## EXERCISE
Your response should reproduce every line of the entries that contains the word "agent".

## DATA EXCERPTS
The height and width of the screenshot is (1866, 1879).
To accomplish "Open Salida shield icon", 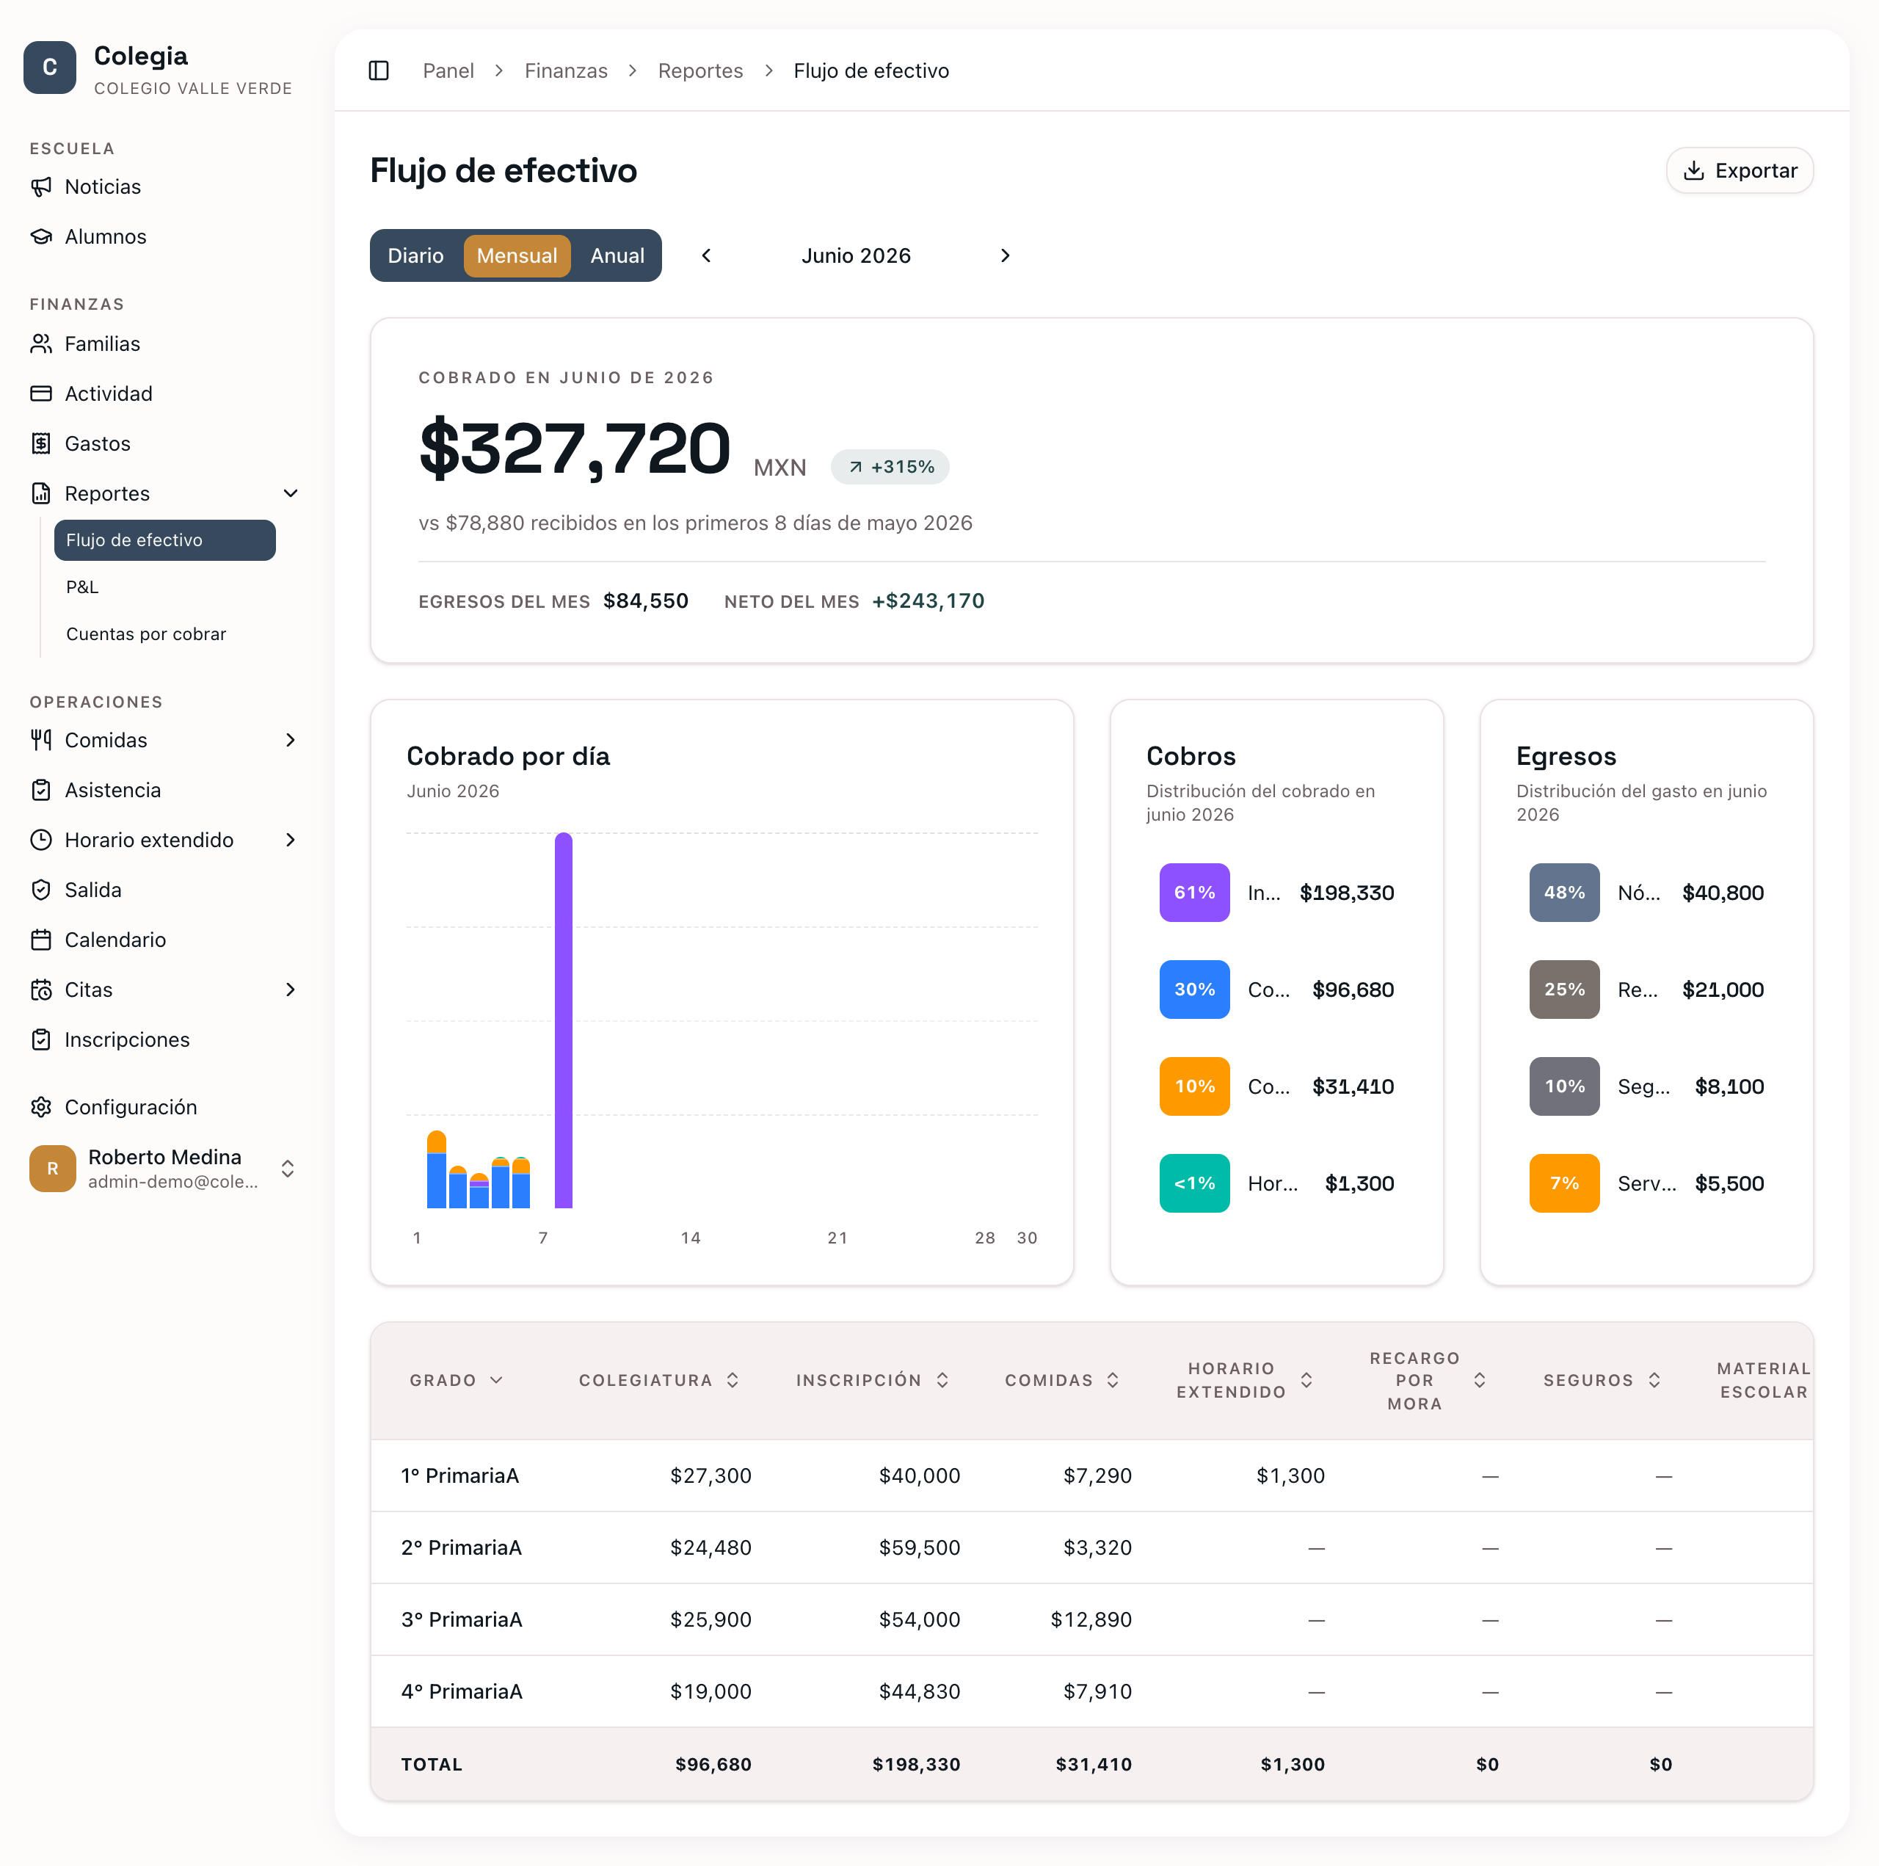I will tap(41, 890).
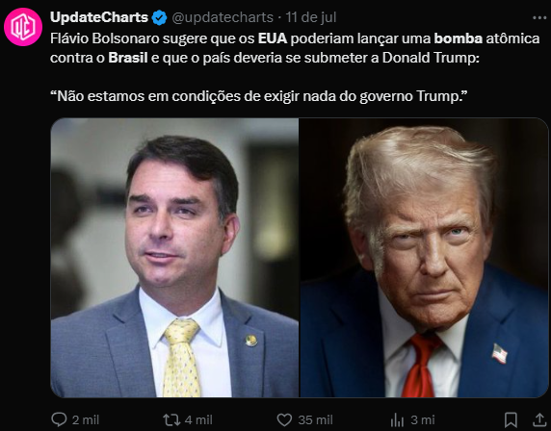Visit the @updatecharts handle
Image resolution: width=551 pixels, height=431 pixels.
223,17
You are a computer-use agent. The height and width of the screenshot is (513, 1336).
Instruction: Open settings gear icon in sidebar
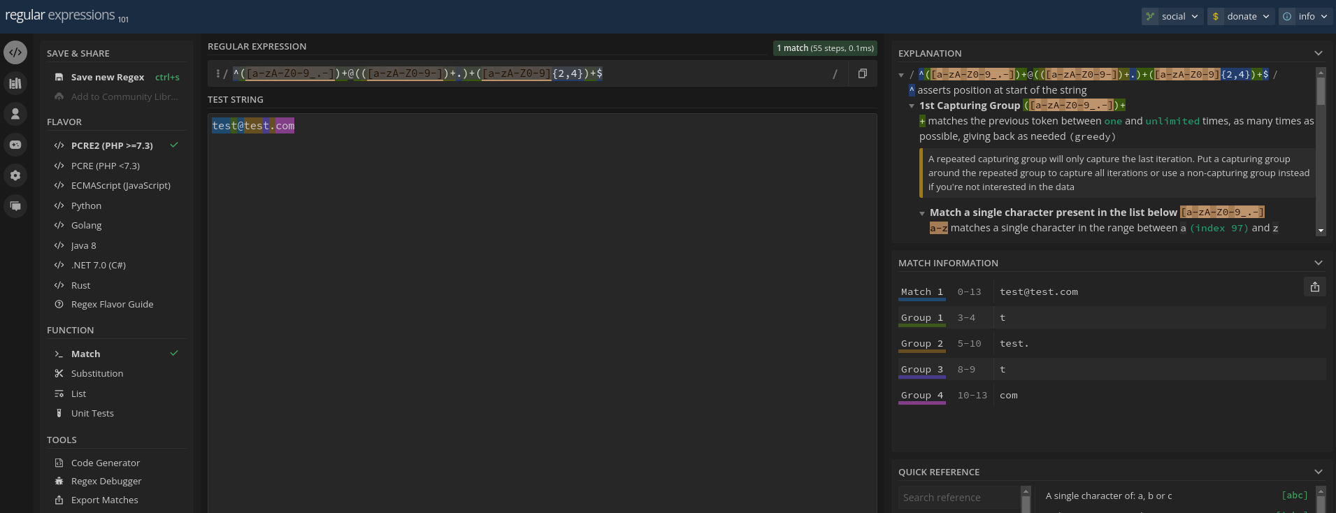(15, 175)
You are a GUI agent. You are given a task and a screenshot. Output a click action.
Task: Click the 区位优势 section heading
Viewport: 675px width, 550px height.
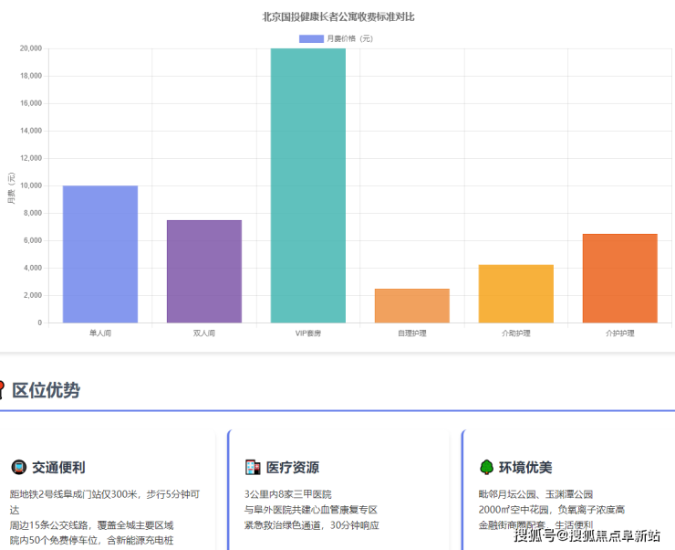coord(46,391)

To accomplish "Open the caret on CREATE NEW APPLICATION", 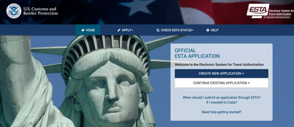I will point(243,73).
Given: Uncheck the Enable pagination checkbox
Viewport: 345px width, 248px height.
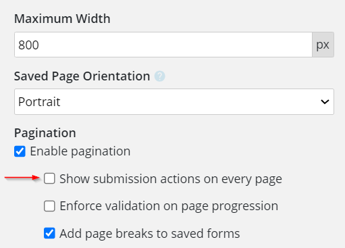Looking at the screenshot, I should coord(20,151).
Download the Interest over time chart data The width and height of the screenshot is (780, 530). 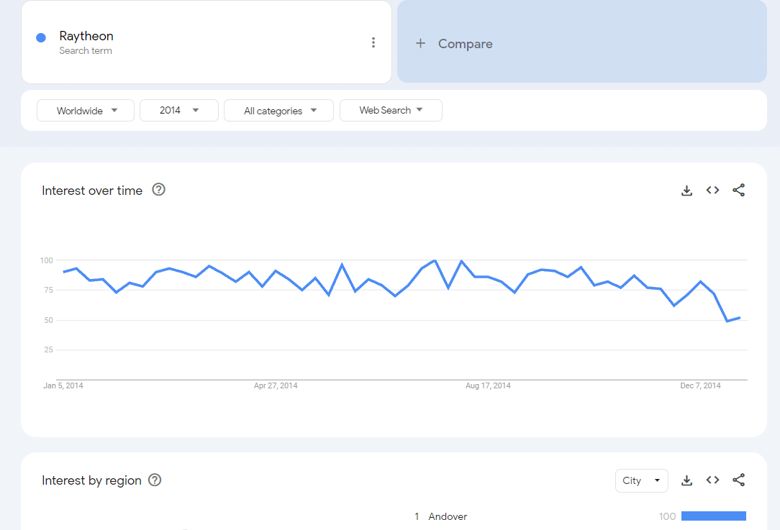coord(686,191)
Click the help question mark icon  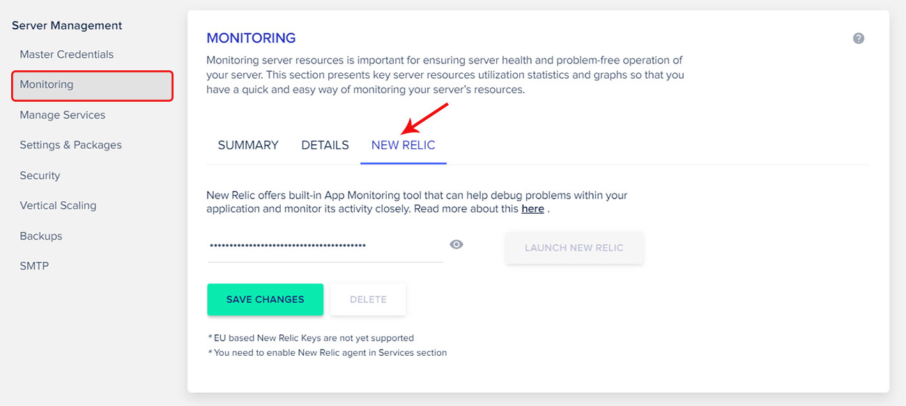tap(859, 38)
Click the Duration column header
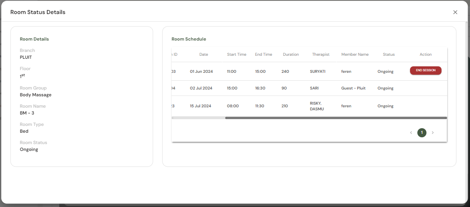 (x=291, y=55)
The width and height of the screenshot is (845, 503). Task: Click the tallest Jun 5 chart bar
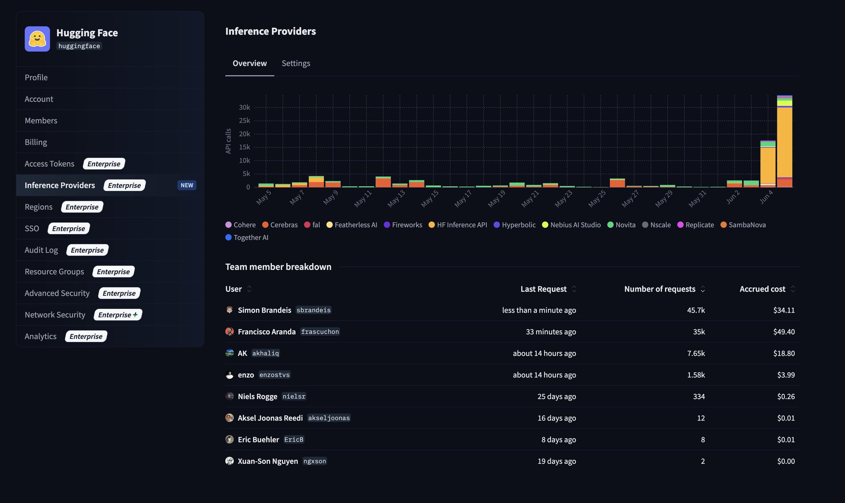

## RESPONSE TO THE TASK
You are a computer-use agent. The height and width of the screenshot is (513, 1336).
You are a GUI agent. You are given a task and a screenshot. Output a click action.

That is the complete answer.